- [Task input]:

┄┄┄┄┄┄┄┄┄┄┄┄┄┄┄┄┄┄┄┄

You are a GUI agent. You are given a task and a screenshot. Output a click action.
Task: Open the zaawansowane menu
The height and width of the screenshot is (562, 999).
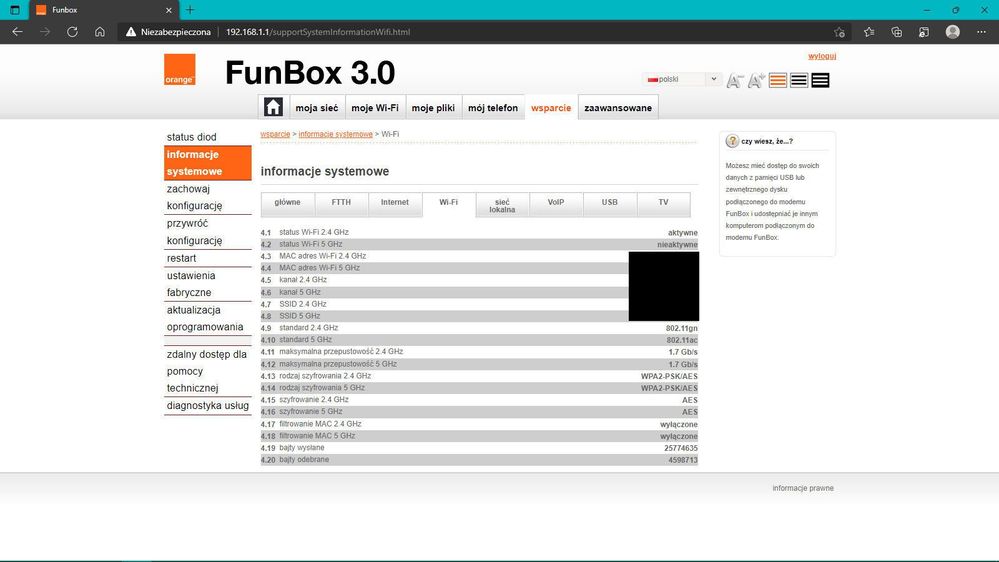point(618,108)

┄┄┄┄┄┄┄┄┄┄┄┄┄┄┄┄┄┄┄┄

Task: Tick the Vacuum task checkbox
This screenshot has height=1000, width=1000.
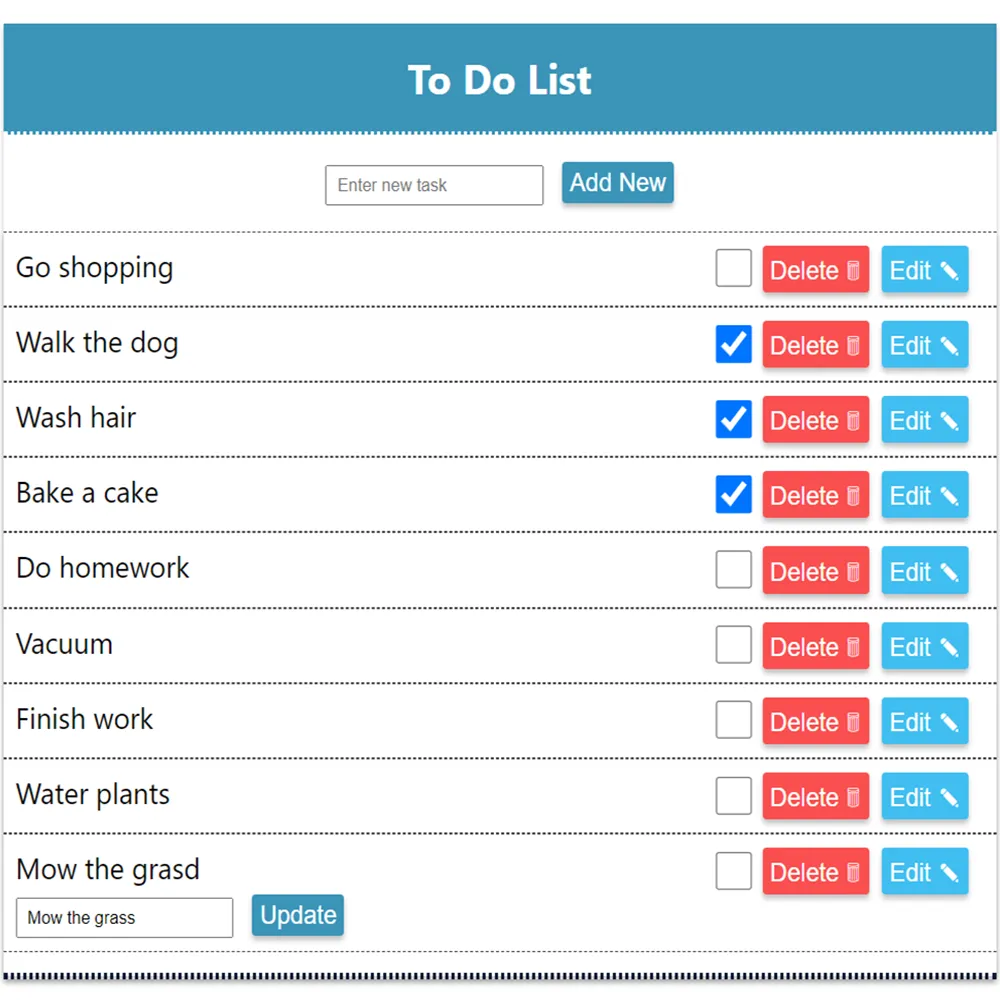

┄┄┄┄┄┄┄┄┄┄┄┄┄┄┄┄┄┄┄┄

- [Written instruction]: Count the rows above that contain the string "height". Give only the number.

- [Expected answer]: 2